What is required -
Format the records as a numbered list, starting at the line that contains "Where should I click to: Click the empty" and stopping after the line that contains "pos(461,317)". Leave out any blank lines.

Records for processing -

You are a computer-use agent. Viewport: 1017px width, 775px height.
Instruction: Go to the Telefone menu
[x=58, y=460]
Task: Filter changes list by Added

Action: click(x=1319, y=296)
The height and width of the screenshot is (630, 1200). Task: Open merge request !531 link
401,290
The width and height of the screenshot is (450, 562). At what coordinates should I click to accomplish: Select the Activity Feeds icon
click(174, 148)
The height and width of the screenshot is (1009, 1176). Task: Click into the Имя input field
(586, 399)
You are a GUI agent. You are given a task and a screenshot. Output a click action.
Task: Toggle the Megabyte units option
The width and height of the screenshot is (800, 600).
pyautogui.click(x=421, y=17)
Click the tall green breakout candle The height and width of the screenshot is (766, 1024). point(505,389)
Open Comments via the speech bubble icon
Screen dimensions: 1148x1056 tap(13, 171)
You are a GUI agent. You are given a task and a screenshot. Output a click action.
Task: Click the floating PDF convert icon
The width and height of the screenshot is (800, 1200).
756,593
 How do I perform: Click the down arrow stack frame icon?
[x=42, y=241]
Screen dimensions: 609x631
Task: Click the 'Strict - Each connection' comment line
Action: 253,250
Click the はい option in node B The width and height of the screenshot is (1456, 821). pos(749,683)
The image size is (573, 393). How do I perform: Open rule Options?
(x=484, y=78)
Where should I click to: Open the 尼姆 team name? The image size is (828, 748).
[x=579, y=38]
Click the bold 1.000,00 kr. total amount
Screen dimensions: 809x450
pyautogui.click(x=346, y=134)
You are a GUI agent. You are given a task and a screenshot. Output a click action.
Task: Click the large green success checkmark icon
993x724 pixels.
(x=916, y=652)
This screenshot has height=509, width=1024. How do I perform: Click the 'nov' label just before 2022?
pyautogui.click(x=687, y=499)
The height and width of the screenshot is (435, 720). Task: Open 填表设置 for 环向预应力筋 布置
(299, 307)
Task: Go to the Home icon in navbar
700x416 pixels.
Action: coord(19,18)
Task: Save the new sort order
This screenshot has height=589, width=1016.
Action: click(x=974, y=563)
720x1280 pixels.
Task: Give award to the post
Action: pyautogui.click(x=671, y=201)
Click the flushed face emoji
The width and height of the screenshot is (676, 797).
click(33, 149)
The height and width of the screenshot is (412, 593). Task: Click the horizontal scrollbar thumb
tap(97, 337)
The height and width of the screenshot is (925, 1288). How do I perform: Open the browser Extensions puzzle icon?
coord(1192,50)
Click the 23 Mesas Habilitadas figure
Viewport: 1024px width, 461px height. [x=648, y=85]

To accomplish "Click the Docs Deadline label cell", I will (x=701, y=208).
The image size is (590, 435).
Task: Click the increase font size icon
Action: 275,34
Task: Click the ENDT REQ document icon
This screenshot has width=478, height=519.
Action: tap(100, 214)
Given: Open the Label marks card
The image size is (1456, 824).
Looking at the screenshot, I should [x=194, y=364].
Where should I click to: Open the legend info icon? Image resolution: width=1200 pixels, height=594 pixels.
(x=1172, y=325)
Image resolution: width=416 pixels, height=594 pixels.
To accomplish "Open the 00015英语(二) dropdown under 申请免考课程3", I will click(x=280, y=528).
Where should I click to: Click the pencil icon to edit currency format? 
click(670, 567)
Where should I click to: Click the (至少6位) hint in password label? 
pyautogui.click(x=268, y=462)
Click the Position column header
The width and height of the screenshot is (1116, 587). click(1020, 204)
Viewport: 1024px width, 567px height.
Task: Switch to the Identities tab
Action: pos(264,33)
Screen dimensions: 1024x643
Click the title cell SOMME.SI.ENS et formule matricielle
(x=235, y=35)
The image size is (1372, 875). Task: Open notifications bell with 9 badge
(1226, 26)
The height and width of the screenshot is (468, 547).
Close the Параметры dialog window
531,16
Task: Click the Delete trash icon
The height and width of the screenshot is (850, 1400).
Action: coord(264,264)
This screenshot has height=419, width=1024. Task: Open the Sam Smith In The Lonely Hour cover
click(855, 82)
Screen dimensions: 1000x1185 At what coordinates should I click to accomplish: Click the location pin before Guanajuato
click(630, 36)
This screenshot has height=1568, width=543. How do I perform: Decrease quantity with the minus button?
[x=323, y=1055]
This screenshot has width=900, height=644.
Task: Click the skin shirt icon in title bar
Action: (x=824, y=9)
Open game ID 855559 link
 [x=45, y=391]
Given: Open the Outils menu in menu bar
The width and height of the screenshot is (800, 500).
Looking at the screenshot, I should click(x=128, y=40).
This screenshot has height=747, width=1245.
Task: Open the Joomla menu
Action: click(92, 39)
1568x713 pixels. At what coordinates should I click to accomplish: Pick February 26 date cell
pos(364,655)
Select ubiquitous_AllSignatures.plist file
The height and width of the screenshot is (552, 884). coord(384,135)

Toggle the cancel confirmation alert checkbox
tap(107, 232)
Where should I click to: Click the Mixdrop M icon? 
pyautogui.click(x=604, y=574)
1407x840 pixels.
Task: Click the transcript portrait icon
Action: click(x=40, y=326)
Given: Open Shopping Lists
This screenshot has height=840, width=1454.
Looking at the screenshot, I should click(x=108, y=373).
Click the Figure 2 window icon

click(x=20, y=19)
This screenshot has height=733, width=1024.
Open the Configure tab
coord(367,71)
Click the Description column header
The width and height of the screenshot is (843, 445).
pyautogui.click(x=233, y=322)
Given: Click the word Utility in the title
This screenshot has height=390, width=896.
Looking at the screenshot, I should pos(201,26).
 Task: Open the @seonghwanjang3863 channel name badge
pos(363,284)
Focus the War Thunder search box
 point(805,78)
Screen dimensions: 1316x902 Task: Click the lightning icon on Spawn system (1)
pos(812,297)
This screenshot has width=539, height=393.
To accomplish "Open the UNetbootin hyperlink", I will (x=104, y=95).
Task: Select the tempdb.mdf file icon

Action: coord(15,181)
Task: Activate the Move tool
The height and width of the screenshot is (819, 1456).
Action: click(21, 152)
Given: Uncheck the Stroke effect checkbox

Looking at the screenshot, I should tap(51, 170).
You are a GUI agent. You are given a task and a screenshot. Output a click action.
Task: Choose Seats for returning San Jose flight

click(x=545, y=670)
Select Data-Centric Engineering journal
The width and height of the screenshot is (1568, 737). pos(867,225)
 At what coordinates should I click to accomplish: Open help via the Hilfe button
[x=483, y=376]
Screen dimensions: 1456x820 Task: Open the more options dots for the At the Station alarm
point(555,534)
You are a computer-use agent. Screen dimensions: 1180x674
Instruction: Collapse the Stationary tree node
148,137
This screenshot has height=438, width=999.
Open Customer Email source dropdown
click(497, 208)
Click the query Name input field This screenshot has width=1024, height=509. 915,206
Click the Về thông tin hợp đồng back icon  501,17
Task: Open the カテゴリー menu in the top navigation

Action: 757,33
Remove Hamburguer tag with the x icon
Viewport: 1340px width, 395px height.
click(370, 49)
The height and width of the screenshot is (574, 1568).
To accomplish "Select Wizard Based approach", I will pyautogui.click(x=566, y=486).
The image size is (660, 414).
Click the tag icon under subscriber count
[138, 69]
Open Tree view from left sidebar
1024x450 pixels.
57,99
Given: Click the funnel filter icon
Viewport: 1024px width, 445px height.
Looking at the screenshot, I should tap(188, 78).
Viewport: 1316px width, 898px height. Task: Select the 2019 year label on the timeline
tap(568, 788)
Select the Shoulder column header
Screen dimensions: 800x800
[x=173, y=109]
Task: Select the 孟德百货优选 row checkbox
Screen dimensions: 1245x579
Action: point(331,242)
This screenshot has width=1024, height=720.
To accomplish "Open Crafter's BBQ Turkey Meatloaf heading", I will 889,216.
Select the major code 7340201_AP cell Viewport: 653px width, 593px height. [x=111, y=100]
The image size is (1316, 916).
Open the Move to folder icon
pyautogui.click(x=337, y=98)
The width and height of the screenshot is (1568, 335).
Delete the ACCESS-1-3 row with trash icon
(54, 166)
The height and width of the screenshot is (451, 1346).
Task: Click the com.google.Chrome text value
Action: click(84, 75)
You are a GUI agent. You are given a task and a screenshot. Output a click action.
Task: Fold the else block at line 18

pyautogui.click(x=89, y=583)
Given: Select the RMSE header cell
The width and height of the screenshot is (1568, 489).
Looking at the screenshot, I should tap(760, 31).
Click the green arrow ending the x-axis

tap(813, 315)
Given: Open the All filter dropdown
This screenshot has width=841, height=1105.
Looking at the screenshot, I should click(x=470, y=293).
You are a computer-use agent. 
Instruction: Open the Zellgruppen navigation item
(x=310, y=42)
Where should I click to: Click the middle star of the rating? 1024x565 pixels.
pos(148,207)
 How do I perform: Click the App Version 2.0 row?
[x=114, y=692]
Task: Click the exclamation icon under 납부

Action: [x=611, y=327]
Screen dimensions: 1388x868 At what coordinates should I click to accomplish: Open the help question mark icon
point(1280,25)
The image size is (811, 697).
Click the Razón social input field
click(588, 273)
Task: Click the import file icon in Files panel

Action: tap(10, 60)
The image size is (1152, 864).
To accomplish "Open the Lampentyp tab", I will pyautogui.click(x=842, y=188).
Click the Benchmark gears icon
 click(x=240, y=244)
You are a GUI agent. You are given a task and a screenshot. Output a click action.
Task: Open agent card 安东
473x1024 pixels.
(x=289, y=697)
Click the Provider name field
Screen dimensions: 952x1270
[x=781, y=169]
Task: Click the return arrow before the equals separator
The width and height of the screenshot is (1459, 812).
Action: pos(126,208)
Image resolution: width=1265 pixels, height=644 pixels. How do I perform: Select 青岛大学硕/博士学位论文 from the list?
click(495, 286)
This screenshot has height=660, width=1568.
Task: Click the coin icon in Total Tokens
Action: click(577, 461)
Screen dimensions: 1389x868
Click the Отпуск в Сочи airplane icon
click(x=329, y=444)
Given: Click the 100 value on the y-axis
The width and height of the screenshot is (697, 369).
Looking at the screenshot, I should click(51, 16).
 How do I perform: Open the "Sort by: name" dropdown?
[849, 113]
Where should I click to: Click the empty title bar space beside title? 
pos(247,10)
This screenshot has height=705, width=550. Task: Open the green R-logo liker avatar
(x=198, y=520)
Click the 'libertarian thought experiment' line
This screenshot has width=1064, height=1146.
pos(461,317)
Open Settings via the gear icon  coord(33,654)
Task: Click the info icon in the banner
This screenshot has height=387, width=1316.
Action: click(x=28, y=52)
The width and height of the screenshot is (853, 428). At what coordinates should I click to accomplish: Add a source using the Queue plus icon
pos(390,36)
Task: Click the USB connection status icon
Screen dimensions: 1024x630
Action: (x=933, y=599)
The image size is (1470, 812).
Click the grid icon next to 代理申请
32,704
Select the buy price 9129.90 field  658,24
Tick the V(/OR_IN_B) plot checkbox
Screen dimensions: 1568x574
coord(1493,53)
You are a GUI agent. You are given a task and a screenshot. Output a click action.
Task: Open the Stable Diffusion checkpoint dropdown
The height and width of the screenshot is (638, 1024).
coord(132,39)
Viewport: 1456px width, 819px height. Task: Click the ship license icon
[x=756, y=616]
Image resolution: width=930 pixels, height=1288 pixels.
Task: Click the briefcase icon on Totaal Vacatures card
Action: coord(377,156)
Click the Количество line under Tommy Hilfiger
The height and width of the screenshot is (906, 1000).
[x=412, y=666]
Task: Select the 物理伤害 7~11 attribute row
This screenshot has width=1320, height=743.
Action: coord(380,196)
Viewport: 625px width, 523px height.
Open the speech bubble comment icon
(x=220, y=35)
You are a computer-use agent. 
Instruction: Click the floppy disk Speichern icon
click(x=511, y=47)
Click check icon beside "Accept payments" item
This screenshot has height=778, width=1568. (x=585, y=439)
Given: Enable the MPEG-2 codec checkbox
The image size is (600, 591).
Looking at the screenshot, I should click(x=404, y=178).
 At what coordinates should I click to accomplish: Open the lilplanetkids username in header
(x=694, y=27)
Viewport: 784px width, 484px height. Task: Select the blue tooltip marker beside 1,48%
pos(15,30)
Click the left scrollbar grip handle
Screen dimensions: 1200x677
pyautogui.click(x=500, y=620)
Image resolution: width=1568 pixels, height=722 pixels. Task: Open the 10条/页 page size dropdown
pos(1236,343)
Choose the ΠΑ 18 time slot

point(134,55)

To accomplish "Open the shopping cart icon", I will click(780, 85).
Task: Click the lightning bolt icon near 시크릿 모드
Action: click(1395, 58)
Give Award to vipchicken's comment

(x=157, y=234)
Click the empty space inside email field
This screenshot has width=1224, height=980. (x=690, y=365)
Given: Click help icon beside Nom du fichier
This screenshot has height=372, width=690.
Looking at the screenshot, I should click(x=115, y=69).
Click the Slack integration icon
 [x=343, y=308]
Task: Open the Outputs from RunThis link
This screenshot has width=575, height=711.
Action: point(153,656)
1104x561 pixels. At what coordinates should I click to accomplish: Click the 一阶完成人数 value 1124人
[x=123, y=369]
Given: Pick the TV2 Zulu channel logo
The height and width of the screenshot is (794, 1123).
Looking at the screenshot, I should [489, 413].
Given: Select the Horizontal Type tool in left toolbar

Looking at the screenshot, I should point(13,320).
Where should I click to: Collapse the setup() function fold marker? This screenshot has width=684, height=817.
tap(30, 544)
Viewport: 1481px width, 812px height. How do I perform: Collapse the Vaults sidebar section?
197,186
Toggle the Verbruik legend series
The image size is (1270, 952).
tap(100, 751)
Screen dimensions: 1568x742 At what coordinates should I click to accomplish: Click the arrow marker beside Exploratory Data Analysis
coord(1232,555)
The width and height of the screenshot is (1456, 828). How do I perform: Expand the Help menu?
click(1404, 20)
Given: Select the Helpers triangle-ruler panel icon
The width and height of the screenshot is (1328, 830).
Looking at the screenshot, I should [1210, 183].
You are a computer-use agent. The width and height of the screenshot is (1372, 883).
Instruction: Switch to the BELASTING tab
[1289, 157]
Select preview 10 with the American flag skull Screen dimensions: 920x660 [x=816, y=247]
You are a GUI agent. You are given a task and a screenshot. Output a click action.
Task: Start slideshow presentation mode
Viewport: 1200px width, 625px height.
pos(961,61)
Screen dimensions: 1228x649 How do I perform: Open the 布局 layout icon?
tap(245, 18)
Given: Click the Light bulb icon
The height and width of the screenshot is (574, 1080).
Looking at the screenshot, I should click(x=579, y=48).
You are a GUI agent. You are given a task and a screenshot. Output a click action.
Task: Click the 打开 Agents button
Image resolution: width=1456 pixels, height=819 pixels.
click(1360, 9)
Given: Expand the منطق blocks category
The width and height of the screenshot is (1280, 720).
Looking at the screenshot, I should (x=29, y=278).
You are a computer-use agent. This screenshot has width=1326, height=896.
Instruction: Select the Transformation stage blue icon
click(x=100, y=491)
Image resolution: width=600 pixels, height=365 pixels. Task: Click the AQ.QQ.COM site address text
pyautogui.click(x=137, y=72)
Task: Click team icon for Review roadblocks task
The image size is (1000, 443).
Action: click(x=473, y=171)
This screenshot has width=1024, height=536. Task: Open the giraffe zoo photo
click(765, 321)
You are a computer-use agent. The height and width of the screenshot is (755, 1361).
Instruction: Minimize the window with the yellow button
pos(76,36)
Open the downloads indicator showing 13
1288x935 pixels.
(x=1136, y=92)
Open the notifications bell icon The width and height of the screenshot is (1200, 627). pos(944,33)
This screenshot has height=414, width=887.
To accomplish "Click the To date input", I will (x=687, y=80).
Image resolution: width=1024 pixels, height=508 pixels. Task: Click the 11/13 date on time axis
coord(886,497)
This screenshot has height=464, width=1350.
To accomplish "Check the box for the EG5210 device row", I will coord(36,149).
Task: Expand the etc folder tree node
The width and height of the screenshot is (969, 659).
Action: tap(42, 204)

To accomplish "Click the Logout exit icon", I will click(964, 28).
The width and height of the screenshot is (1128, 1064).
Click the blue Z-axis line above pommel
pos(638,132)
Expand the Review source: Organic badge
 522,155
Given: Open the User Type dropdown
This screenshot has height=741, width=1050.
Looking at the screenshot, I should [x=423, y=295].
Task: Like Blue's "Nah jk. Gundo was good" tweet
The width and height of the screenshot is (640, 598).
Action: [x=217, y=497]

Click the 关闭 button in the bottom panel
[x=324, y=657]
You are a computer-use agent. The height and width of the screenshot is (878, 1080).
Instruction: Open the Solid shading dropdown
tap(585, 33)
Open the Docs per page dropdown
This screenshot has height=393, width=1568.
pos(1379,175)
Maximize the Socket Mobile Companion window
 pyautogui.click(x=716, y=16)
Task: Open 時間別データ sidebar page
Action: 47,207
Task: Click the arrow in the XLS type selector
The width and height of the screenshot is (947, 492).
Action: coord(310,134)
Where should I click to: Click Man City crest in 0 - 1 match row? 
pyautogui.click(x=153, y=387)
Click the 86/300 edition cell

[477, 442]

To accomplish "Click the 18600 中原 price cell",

Output of the task -
1. Where should I click to: Click the empty title bar space beside title? 
2. pos(247,10)
3. This screenshot has height=705, width=550. Task: Open the green R-logo liker avatar
4. (x=198, y=520)
5. Click the 'libertarian thought experiment' line
6. This screenshot has width=1064, height=1146.
7. pos(461,317)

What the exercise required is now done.